When the OS suspends a hardware context, Dxgkrnl keeps the doorbell connection active and ring buffer (work queue) allocation resident. In this way, UMD can continue queuing work to the context; this work just doesn’t get scheduled while the context is suspended. Once the context is resumed and scheduled, the GPU's context management processor (CMP) observes the new write pointer and work submission.

This logic is similar to current kernel-mode submission logic, where UMD can call D3DKMTSubmitCommand with a suspended context. Dxgkrnl enqueues this new command to the HwQueue but it just doesn’t get scheduled until a later time.

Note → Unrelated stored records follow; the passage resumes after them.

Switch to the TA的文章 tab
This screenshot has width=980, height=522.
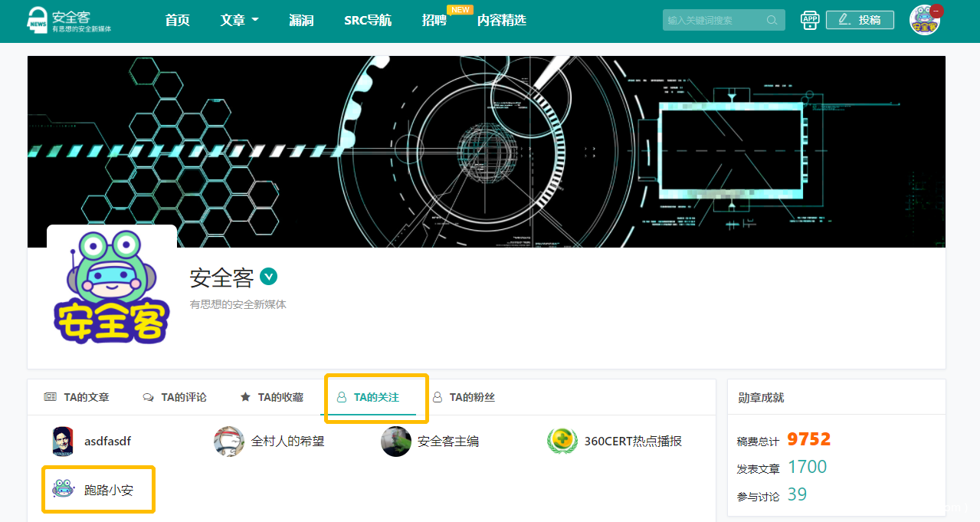77,397
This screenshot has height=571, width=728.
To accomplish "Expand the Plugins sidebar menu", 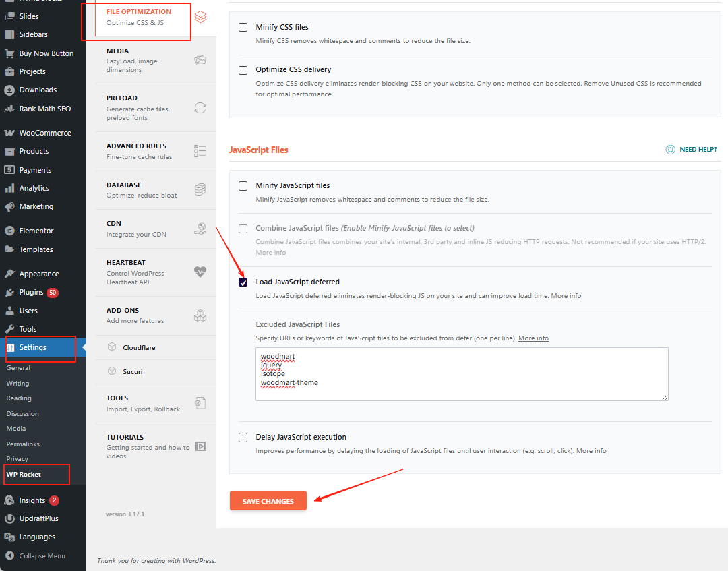I will tap(31, 293).
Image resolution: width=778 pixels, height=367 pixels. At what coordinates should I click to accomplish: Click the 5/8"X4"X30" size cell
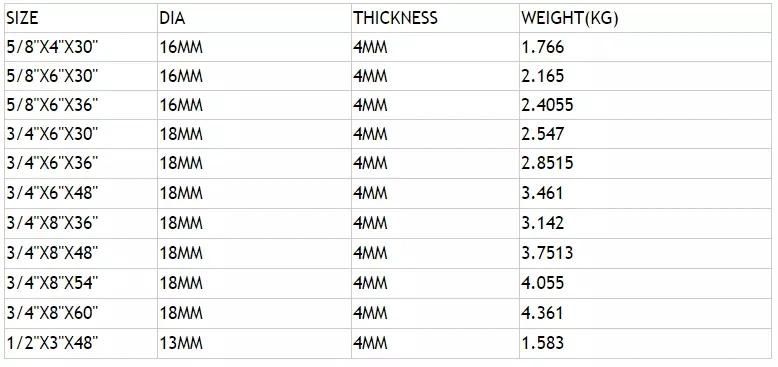click(x=81, y=47)
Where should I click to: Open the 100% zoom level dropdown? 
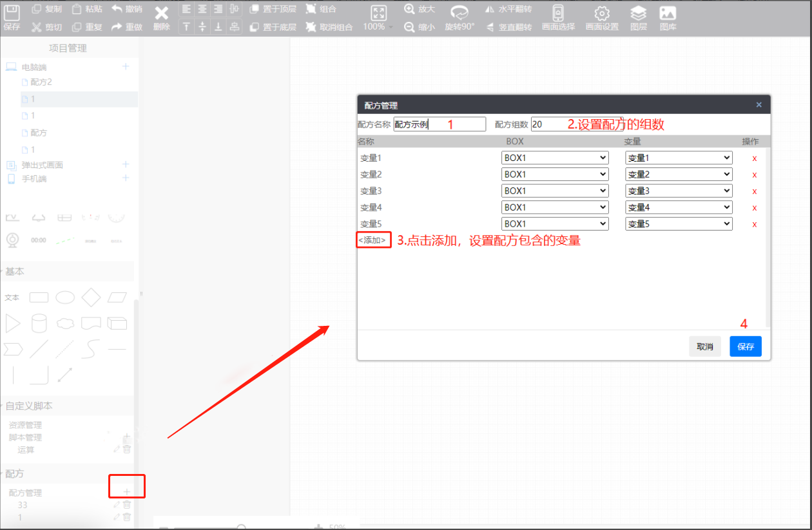click(x=378, y=27)
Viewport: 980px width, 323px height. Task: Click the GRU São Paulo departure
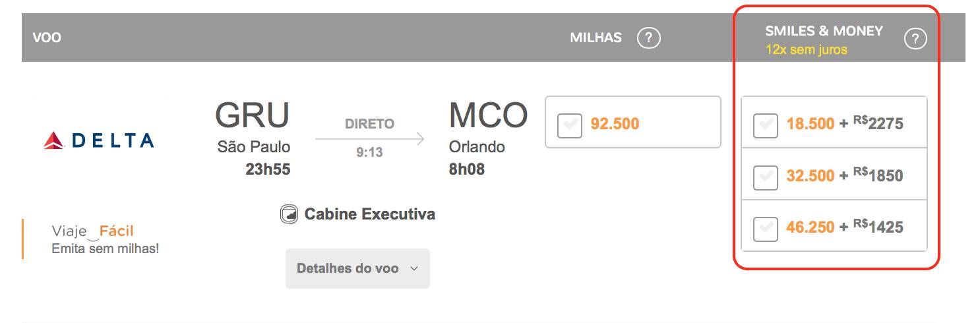[253, 138]
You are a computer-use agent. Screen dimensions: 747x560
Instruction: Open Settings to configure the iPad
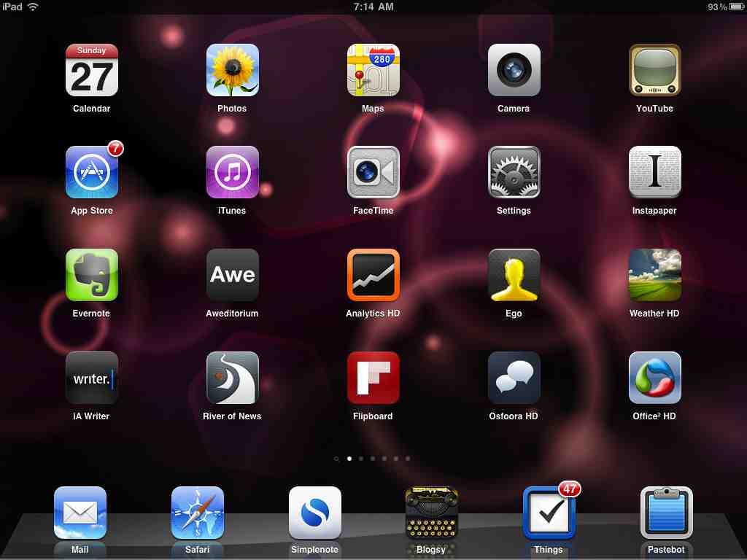coord(514,173)
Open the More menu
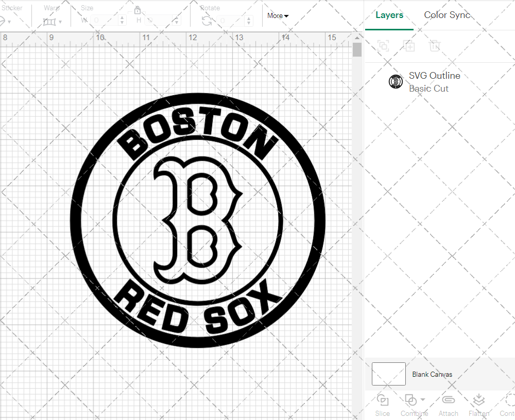The height and width of the screenshot is (420, 515). [x=277, y=16]
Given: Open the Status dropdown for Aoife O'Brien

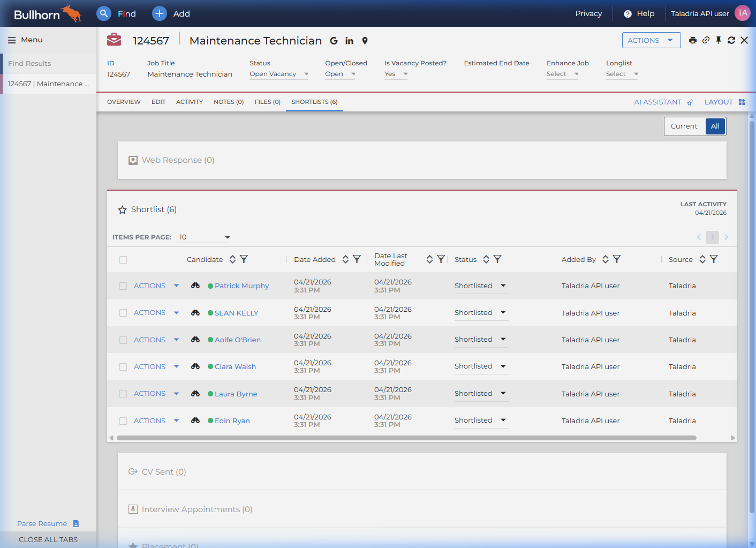Looking at the screenshot, I should (502, 339).
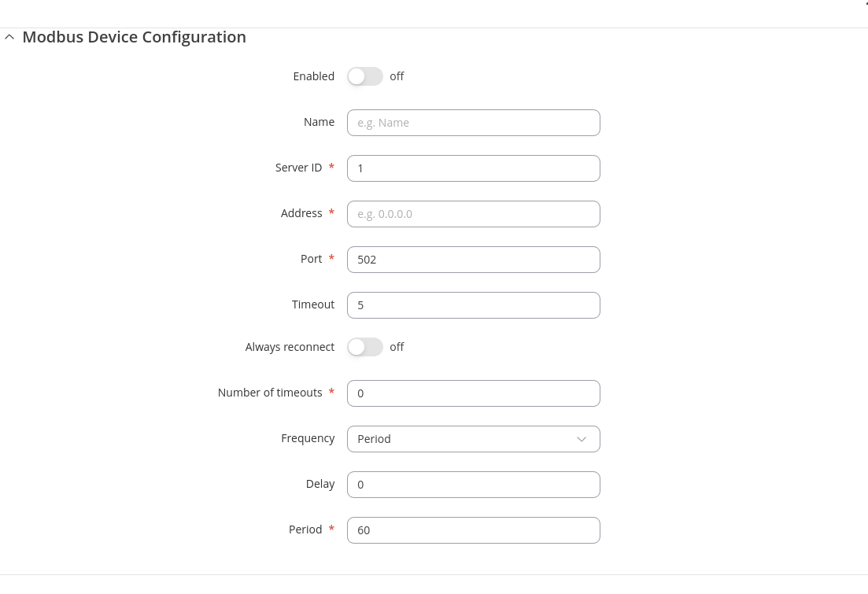
Task: Click the Server ID label text
Action: (x=298, y=168)
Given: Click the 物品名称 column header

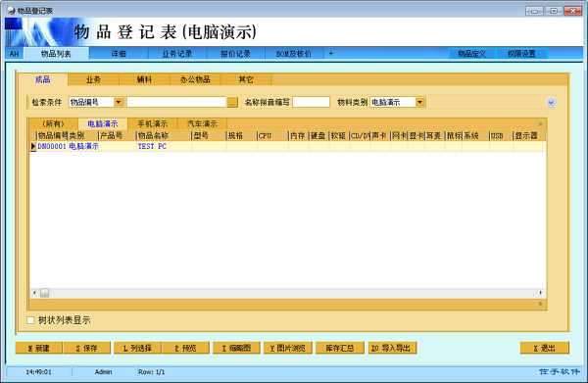Looking at the screenshot, I should point(164,135).
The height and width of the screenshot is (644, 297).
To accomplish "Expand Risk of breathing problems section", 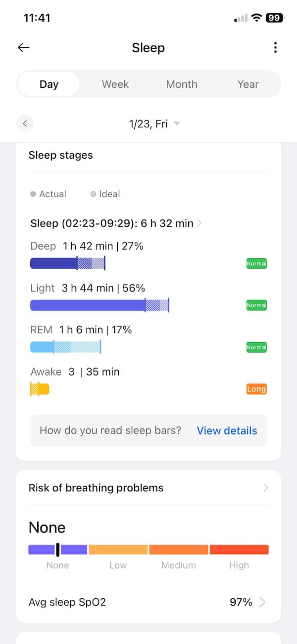I will point(266,488).
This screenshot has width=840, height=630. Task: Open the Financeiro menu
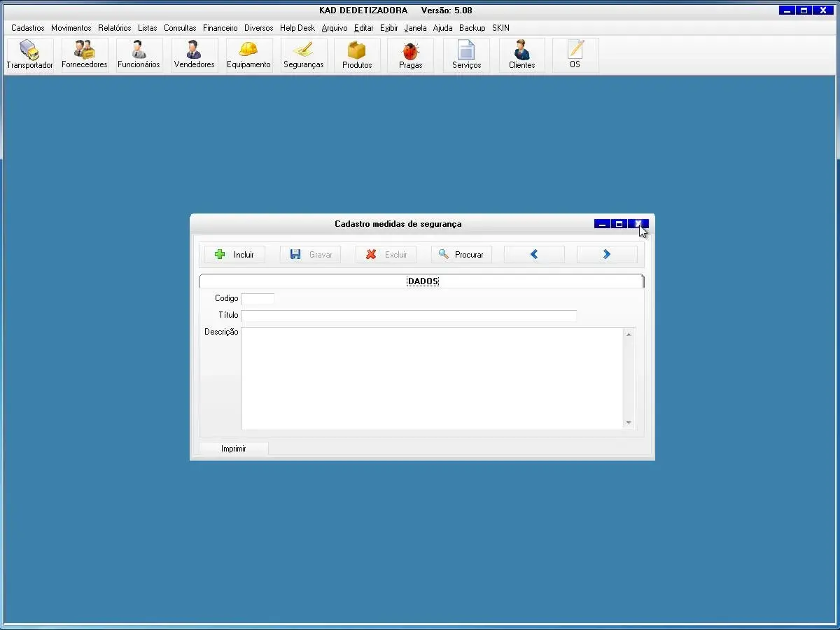click(221, 28)
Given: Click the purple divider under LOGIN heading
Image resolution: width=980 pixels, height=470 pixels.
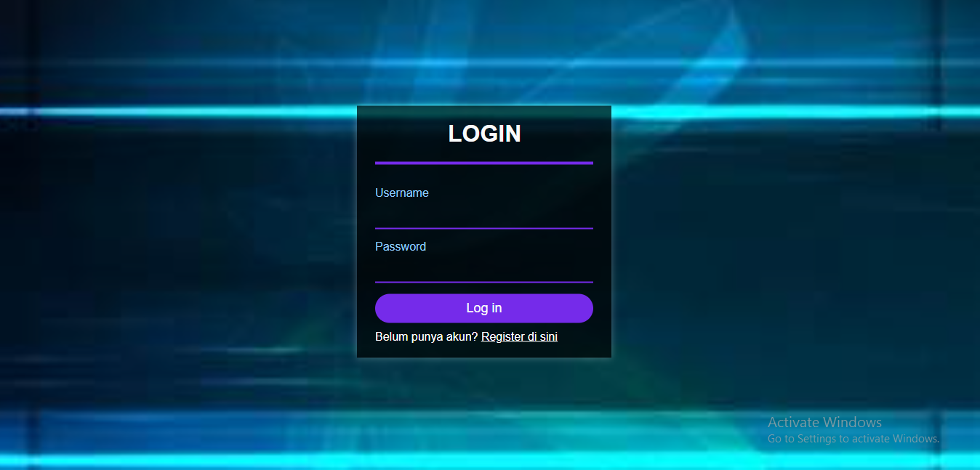Looking at the screenshot, I should tap(484, 163).
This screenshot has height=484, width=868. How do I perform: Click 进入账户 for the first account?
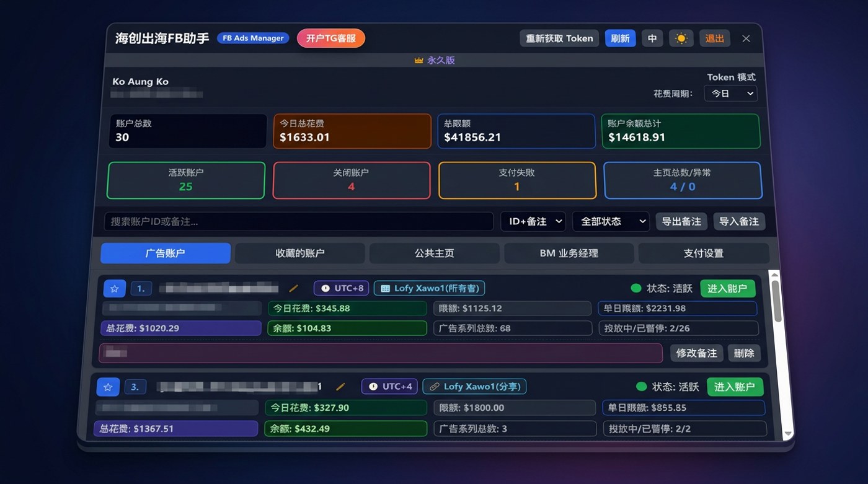point(727,289)
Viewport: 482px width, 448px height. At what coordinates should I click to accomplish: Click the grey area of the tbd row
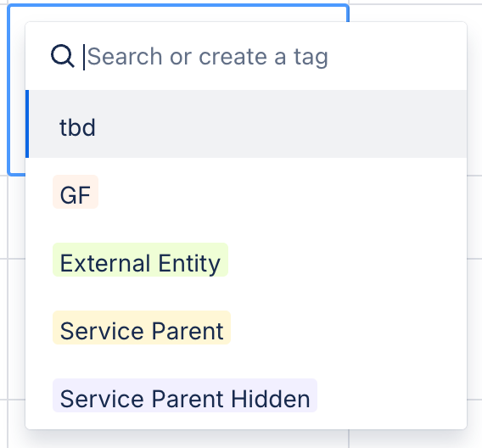277,124
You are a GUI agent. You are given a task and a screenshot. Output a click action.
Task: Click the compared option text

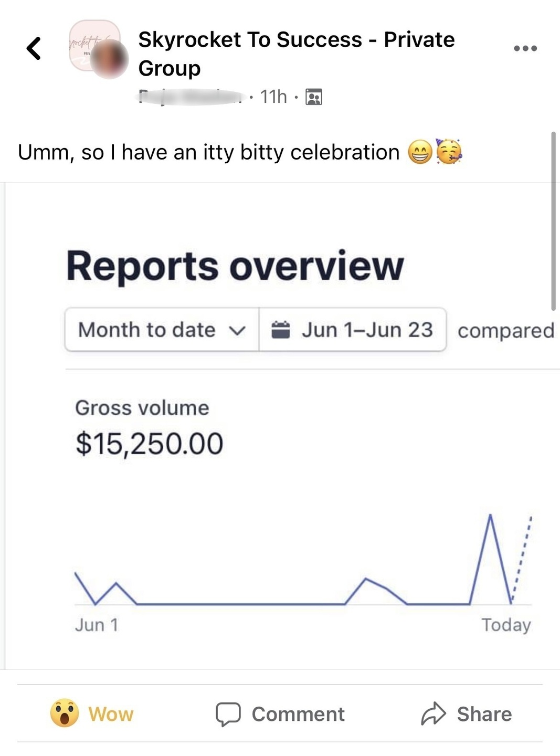coord(506,331)
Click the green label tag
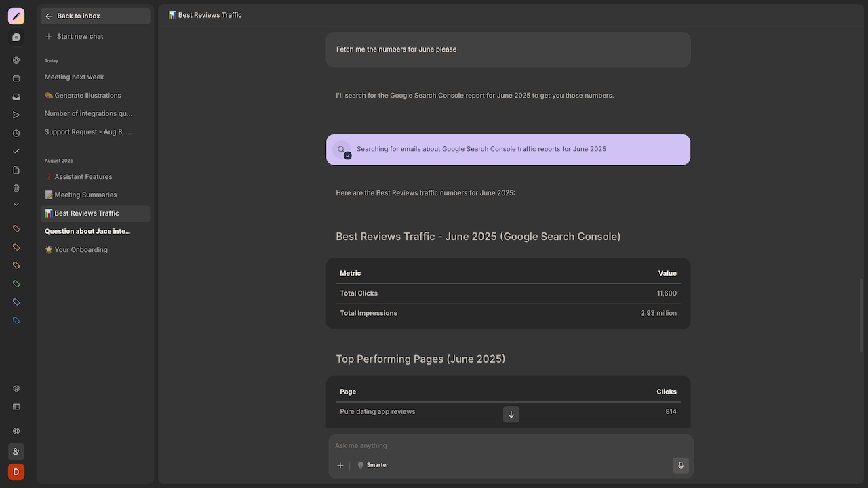Screen dimensions: 868x488 pyautogui.click(x=16, y=284)
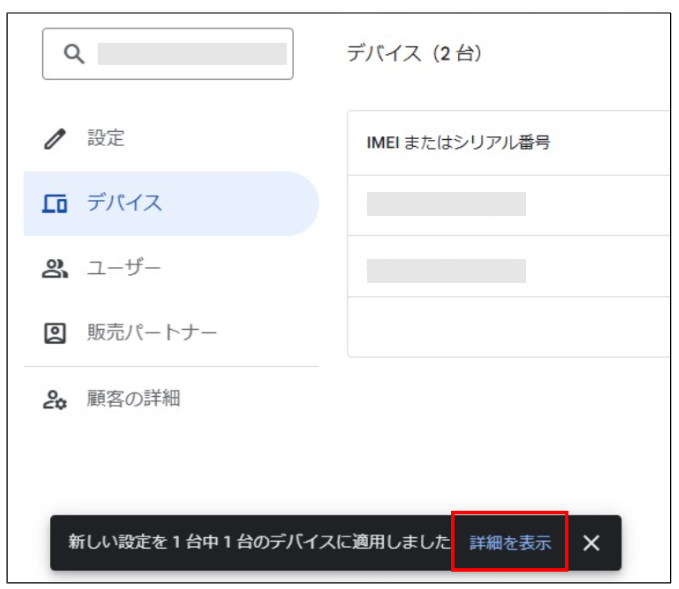The image size is (679, 589).
Task: Click the magnifying glass search icon
Action: [x=73, y=54]
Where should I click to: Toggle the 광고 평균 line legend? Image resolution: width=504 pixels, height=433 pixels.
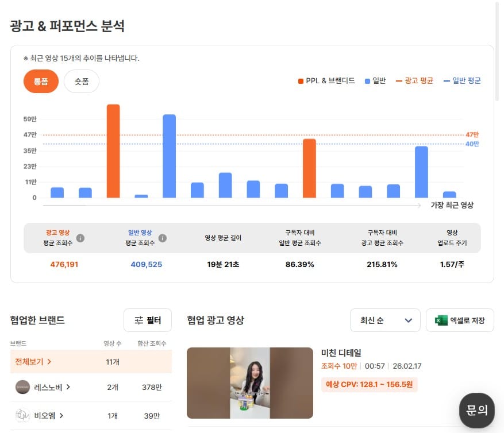point(414,81)
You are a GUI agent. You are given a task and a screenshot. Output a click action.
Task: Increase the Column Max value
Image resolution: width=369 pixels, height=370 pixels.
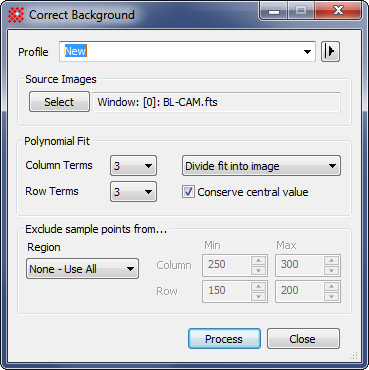pyautogui.click(x=332, y=260)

The following sequence of events occurs during hardware context suspend and resume.

Suspending a hardware context:
1. Dxgkrnl calls DxgkddiSuspendContext.
2. KMD removes all HWQueues of the context from the HW scheduler’s list.
3. Doorbells are still connected and ring buffer/ring buffer control allocations are still resident. The UMD can write new commands to the HWQueue of this context, but the GPU won’t process them, which is similar to today’s kernel-mode command submission to a suspended context.
4. If KMD chooses to victimize the doorbell of a suspended HWQueue, then UMD loses its connection. UMD can attempt to reconnect the doorbell and KMD will assign a new doorbell to this queue. The intention is to not stall the UMD, but rather to allow it to continue submitting work that the HW engine can eventually process once the context is resumed.
Resuming a hardware Context:
1. Dxgkrnl calls DxgkddiResumeContext.
2. KMD adds all HWQueues of the context to HW scheduler’s list.

Engine F-state transitions

In traditional kernel-mode work submission, Dxgkrnl is in charge of submitting new commands to the HWQueue and monitoring completion interrupts from KMD. For this reason, Dxgkrnl has a complete view of when an engine is active and idle.

In user-mode work submission, Dxgkrnl monitors whether a GPU engine is making progress using TDR timeout cadence, so if it's worthwhile to initiate a transition to F1 state sooner than in the two-second TDR timeout, the KMD can request the OS to do so.

The following changes were made to facilitate this approach:

The DXGK_INTERRUPT_GPU_ENGINE_STATE_CHANGE interrupt type is added to DXGK_INTERRUPT_TYPE. KMD uses this interrupt to notify Dxgkrnl of engine state transitions that require a GPU power action or timeout recovery such as Active -> TransitionToF1 and Active -> Hung.
The EngineStateChange interrupt data structure is added to DXGKARGCB_NOTIFY_INTERRUPT_DATA.
The DXGK_ENGINE_STATE enum is added to represent the engine state transitions for EngineStateChange.

When KMD raises a DXGK_INTERRUPT_GPU_ENGINE_STATE_CHANGE interrupt with EngineStateChange.NewState set to DXGK_ENGINE_STATE_TRANSITION_TO_F1, Dxgkrnl disconnects all doorbells of HWQueues on this engine and then initiates an F0 to F1 power component transition.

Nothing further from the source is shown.